Sen. Sullivan then noted that in a hearing last year he asked EPA Administrator McCarthy if permafrost is jurisdictional under WOTUS, and if so, what is the significant nexus between permafrost and navigable water or territorial sea.  Her response was that permafrost specifically refers the frozen soil, and while permafrost may underlay wetlands or open waters, it is not in itself a water in the U.S. subject to the rule and the jurisdiction of the rule.  Sen. Sullivan asked Schiff if the Corps in Alaska agree, in particular related to the case he is working on.

Schiff said that no, the position of the Corps is that permafrost can qualify not just as solid land, but as a water of the U.S. as well.

Sen. Whitehouse directed a comment at Schiff as well.  To clarify his position here is that just because something is permafrost, it cannot be regulated by the CWA, not matter what other conditions exhibit.  Your point is that just because it is permafrost, that shouldn’t be enough to trigger CWA regulation.  Schiff agreed.

Sen. Whitehouse then made a concluding point that people who are downstream very often experience significant effects when run off and hits the land they protect.  Secondly, there is a difference we should reflect between bad bureaucracy that creates a problem by not being helpful and responsive to individual applicants compared to an overall bad statue.
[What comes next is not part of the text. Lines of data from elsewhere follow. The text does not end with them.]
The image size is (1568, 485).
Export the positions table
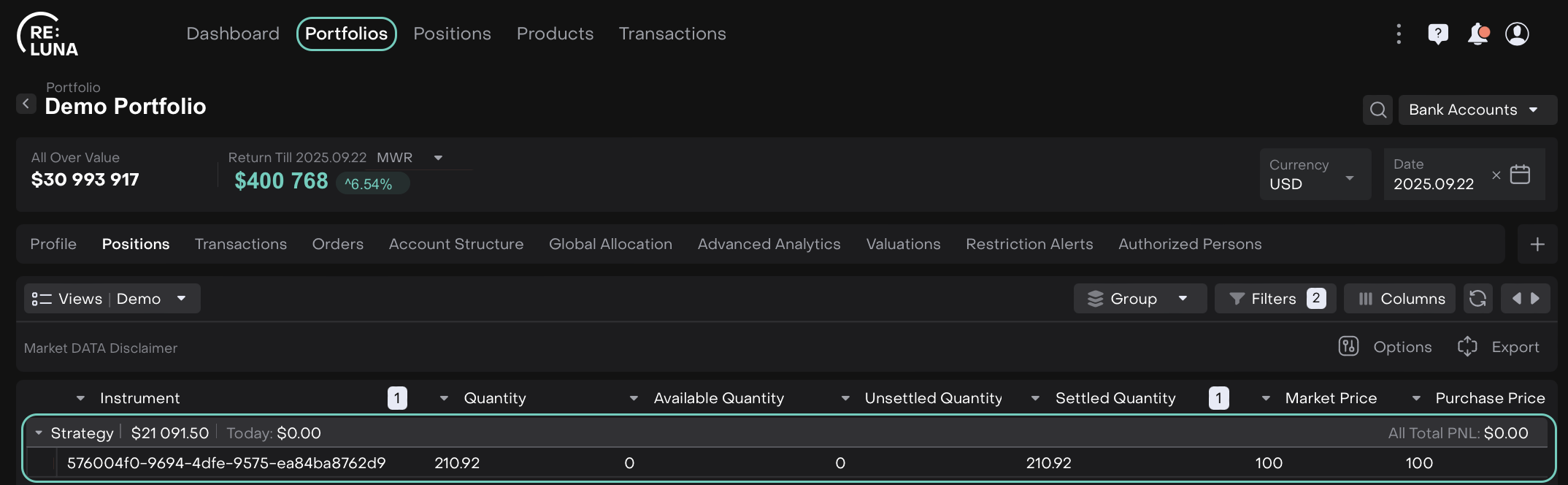pos(1499,347)
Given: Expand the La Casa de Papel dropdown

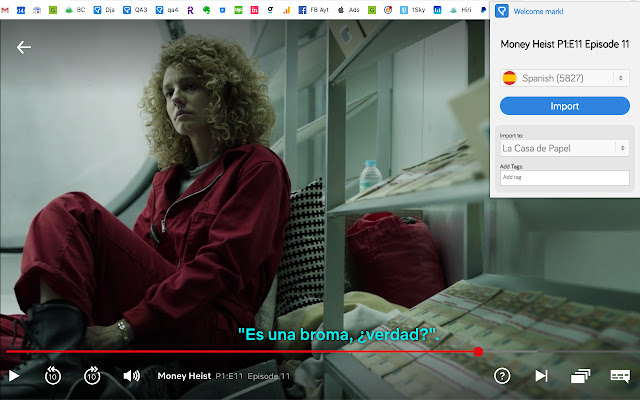Looking at the screenshot, I should (564, 148).
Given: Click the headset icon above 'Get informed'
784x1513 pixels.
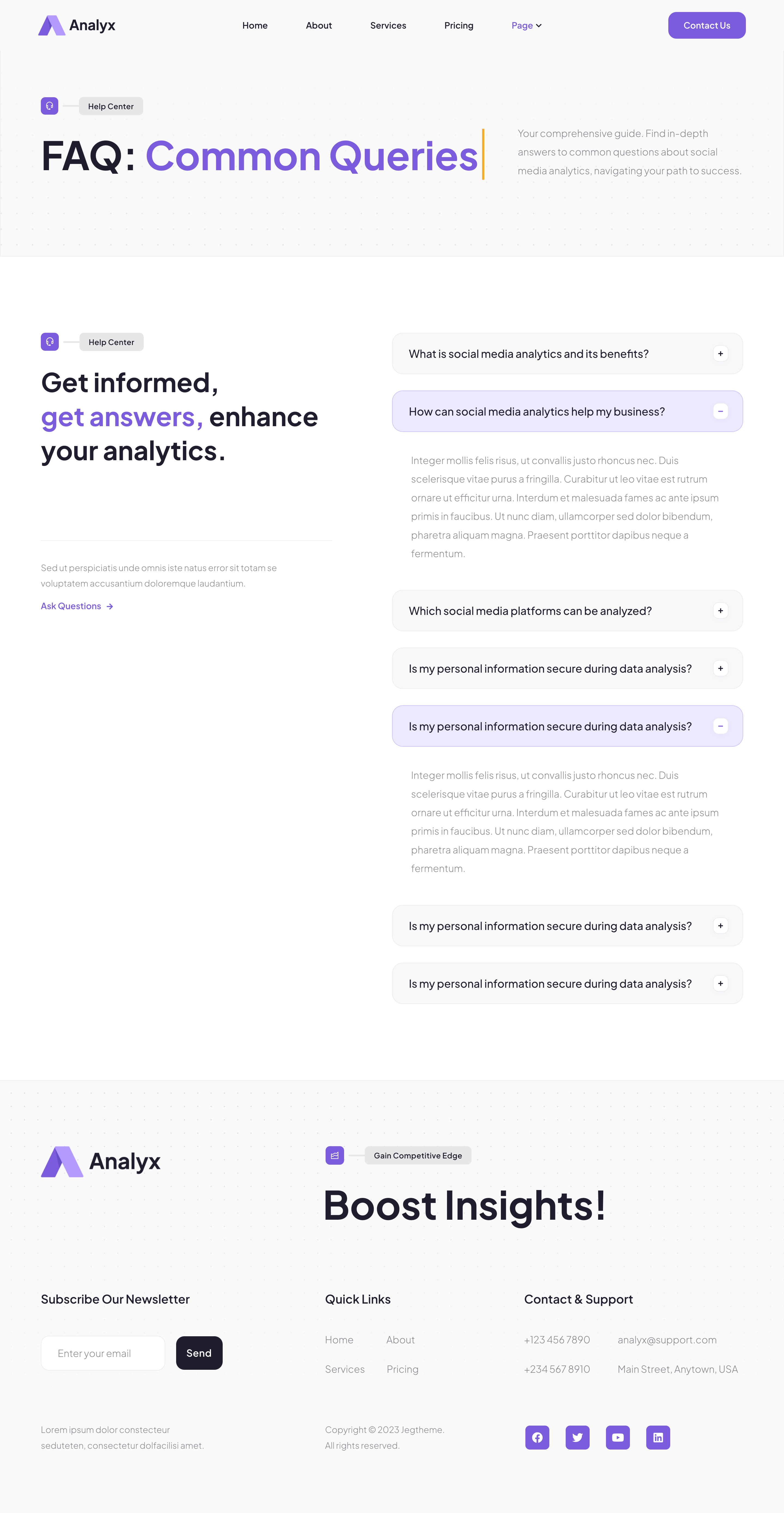Looking at the screenshot, I should (49, 341).
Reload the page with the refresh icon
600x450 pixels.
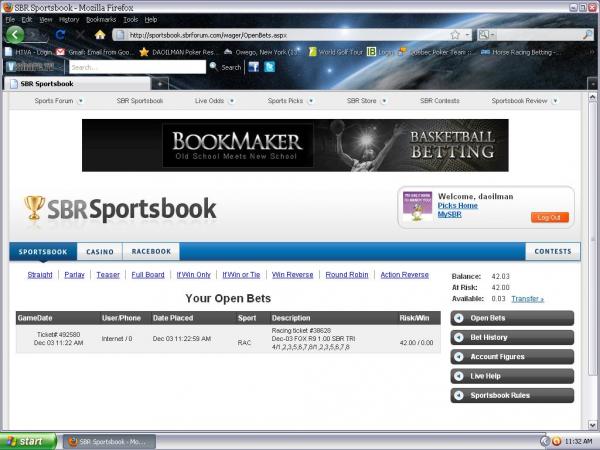click(x=60, y=35)
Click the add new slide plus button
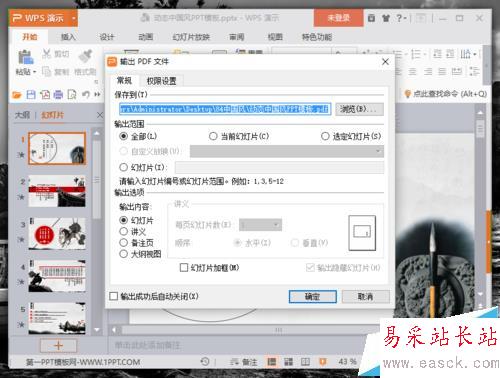Image resolution: width=500 pixels, height=378 pixels. click(58, 345)
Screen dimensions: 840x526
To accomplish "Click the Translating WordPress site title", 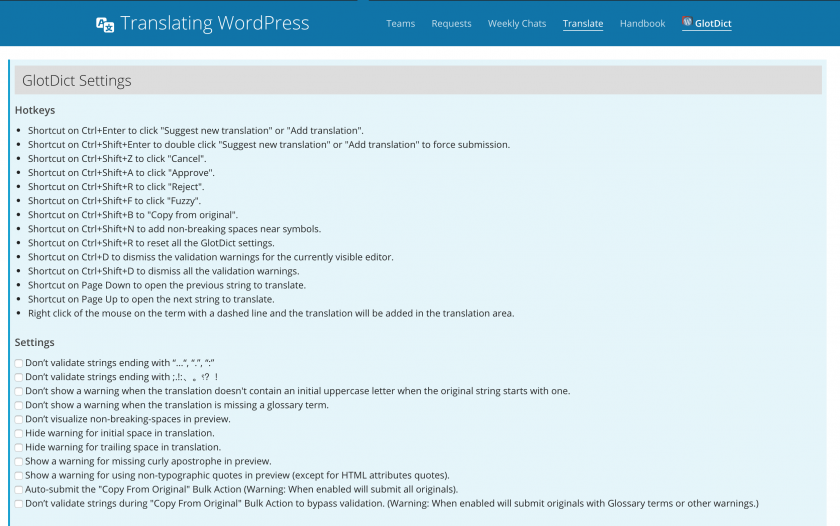I will pos(214,24).
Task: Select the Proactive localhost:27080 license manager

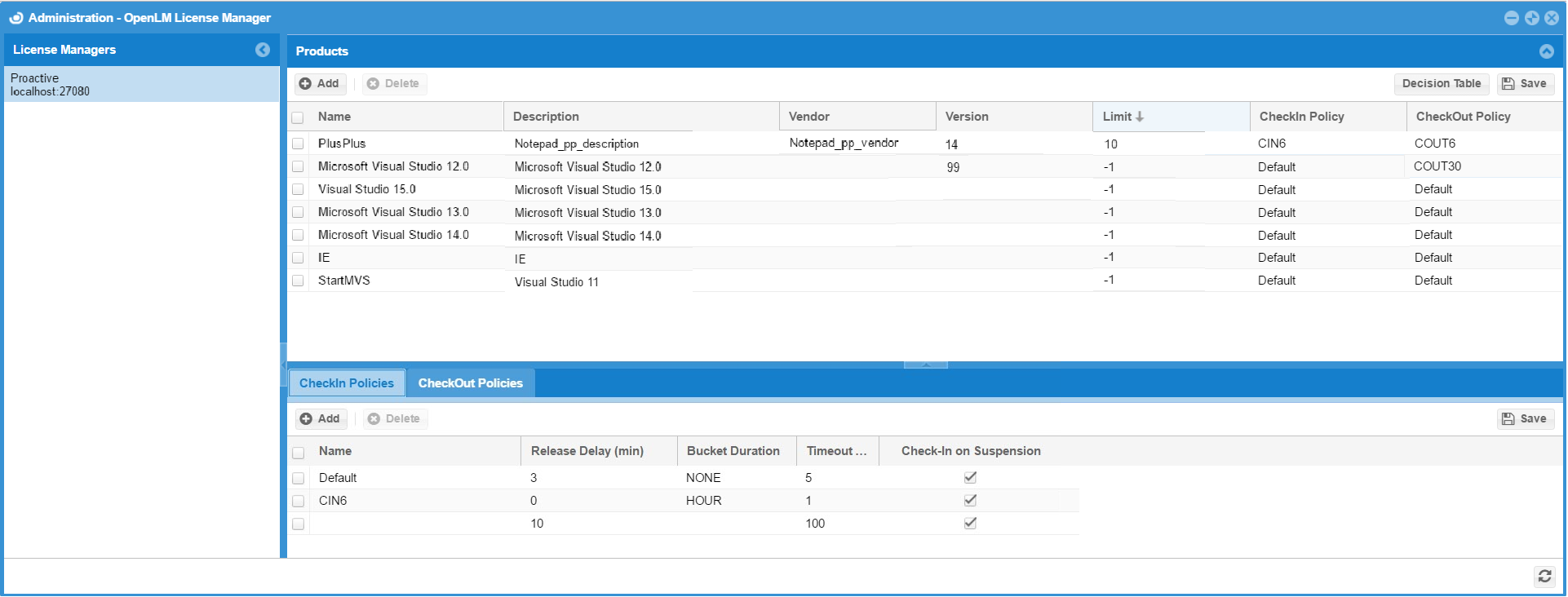Action: tap(141, 85)
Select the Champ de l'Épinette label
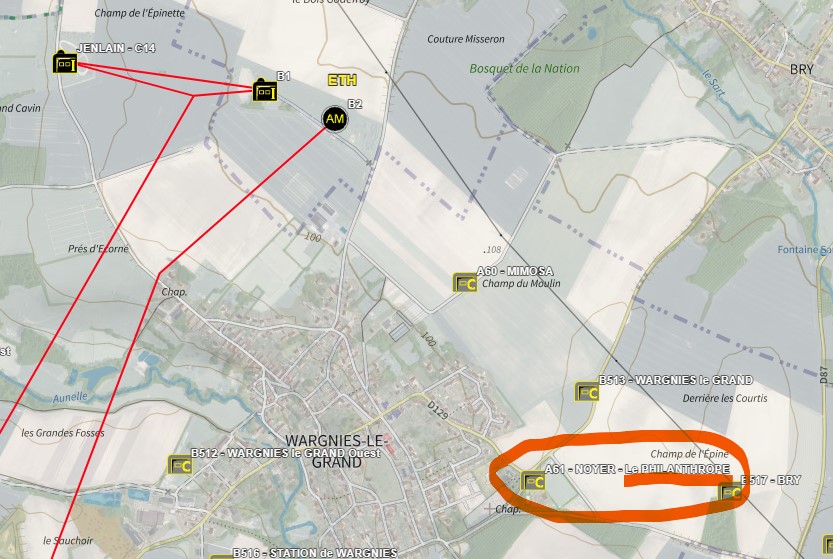 click(140, 13)
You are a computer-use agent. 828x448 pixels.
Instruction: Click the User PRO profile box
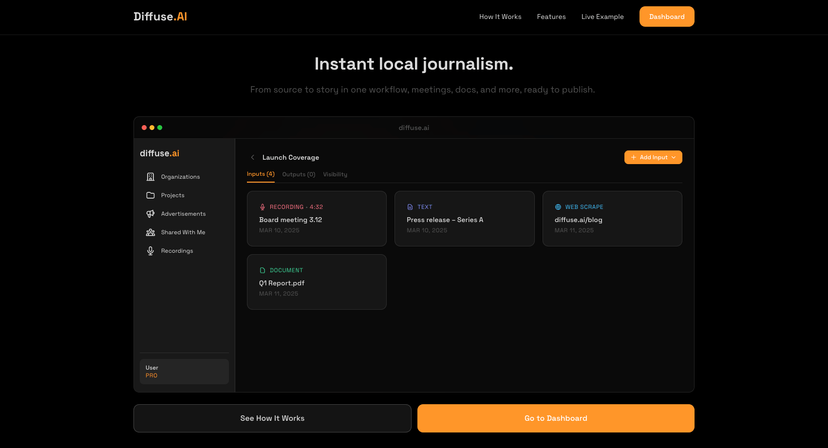pos(184,371)
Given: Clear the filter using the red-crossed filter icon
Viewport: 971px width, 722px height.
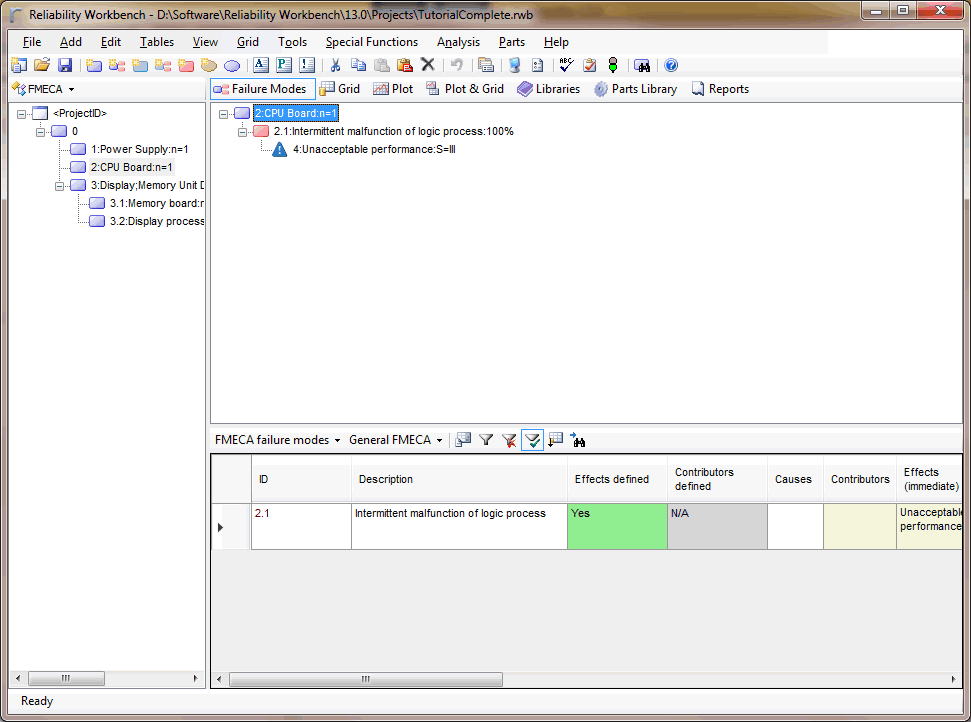Looking at the screenshot, I should (x=509, y=440).
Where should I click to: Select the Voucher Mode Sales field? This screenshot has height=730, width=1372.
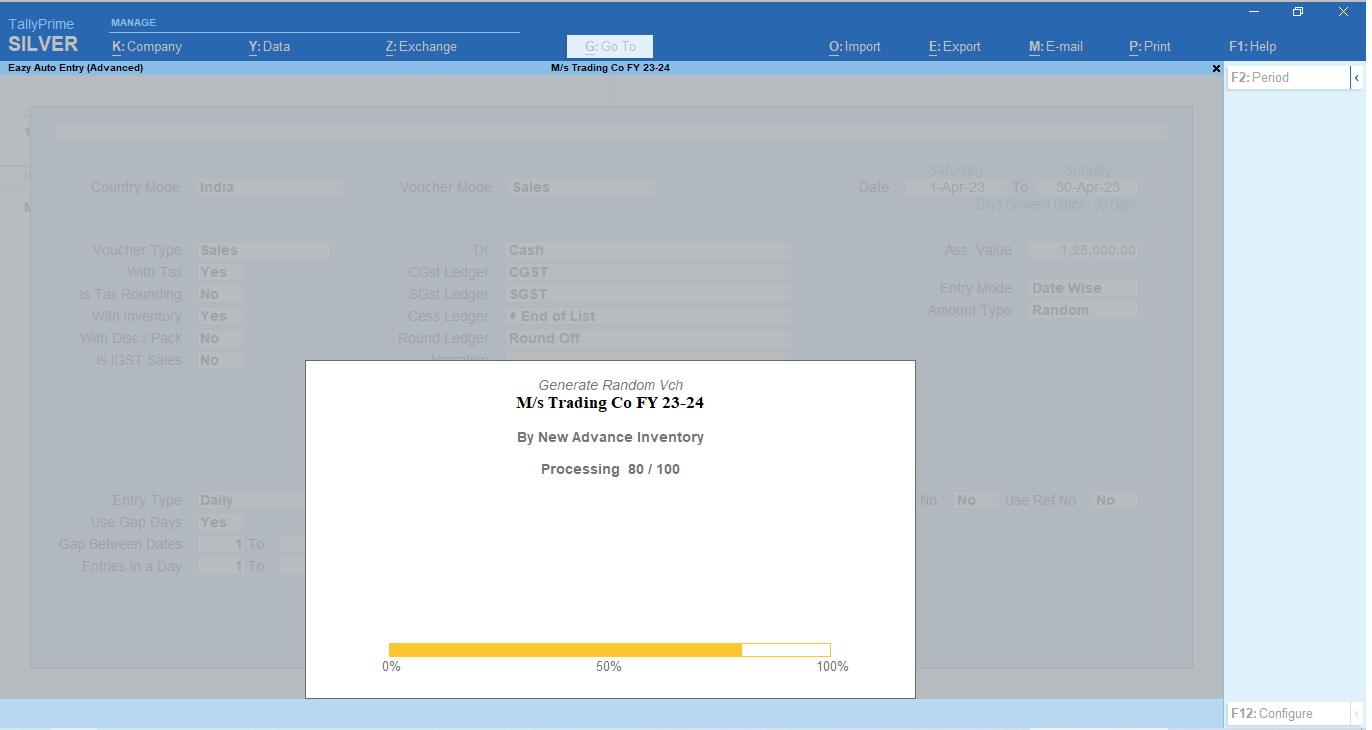581,187
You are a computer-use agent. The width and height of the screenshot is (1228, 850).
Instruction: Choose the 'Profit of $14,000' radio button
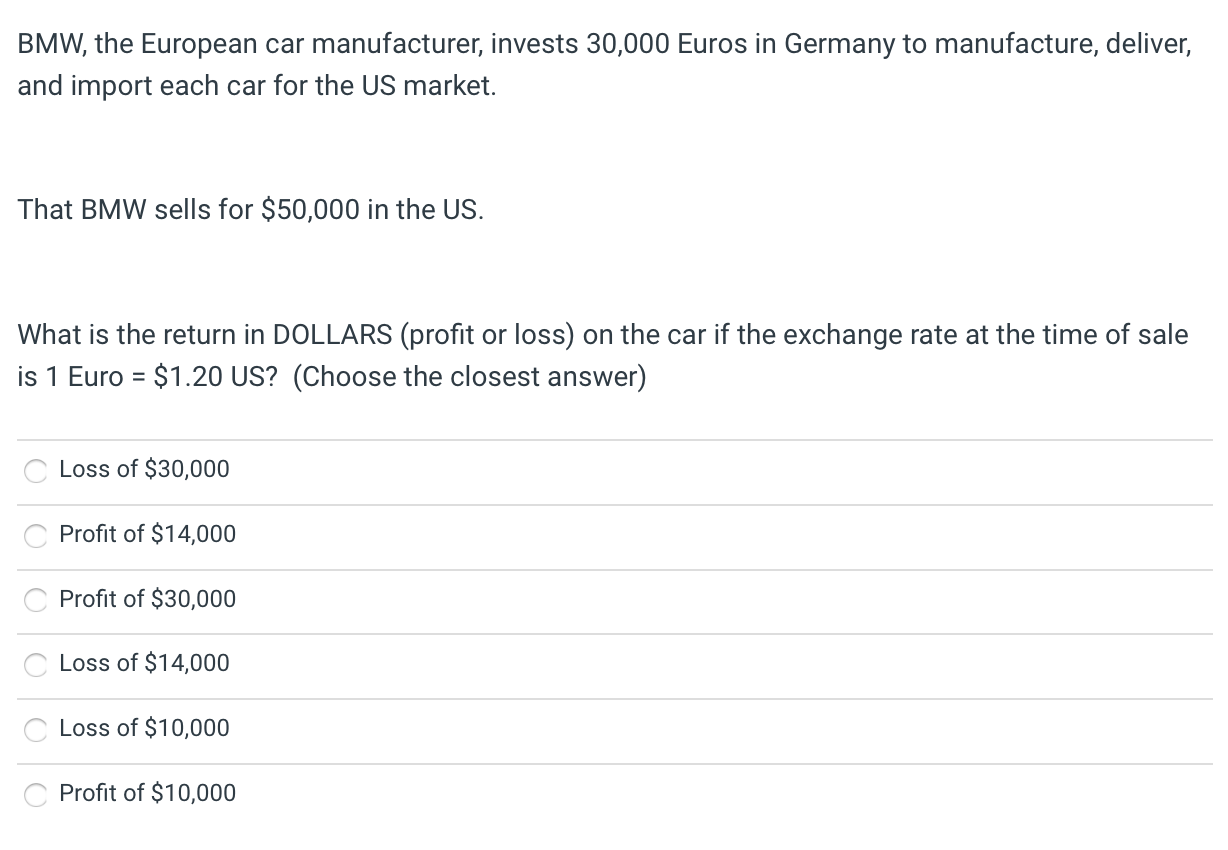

Wilkinson noted that in this experience, every time there has been an attempt to expand their jurisdictions, whether approved or not, there has been an increase in on the ground regulation.  Also makes it extremely difficult for a small business to plan for the future when the regulations are constantly hanging

Chairman Inhofe (R-OK) noted that this is very typical when a federal agency does not get what they attempt to achieve through legislation.  This hearing illustrates what the Corps and EPA attempting to use regulation to do what they failed to do through legislation six years ago.  It is a regulatory taking, and the Supreme Court has made clear that this includes using environmental regulation to limit the uses of private property to such a degree that the property owners are deprived of any economically reasonable use of value of their property.